So, if a point p is in a cell (x,y), N[p] identifies the number of neighbours of p within radius R, and Np[y][x] denotes the number of points in cell (x,y), then N[p] is given by:

N[p] = Np[y][x]+
       Np[y][x-1]+
       Np[y-1][x-1]+
       Np[y-1][x]+
       Np[y-1][x+1]+
       Np[y][x+1]+
       Np[y+1][x+1]+
       Np[y+1][x]+
       Np[y+1][x-1]

Once we have the number of neighbours estimated for each point, we can heapify that data structure into a maxheap in O(n) time (with, e.g. make_heap). The structure is now a priority-queue and we can pull points off in O(log n) time per query ordered by their estimated number of neighbours.

Do this for the first point and use a O(log n + k) circle search (or some more clever algorithm) to determine the actual number of neighbours the point has. Make a note of this point in a variable best_found and update its N[p] value.

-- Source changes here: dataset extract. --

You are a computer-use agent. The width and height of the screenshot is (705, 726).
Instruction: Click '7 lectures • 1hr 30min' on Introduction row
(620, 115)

Peek at the top of the heap. If the estimated number of neighbours is less than N[best_found] then we are done. Otherwise, repeat the above operation.

To improve estimates you could use a finer grid, like so:

along with some clever sliding window techniques to reduce the amount of processing required (see, for instance, this answer for rectangular cases - for circular windows you should probably use a collection of FIFO queues). To increase security you can randomize the origin of the grid.

Considering again the example you posed:

It's clear that this heuristic has the potential to save considerable time: with the above grid, only a single expensive check would need to be performed in order to prove that the middle point has the most neighbours. Again, a higher-resolution grid will improve the estimates and decrease the number of expensive checks which need to be made.

You could, and should, use a similar bounding technique in conjunction with mcdowella's answers; however, his answer does not provide a good place to start looking, so it is possible to spend a lot of time exploring low-value points.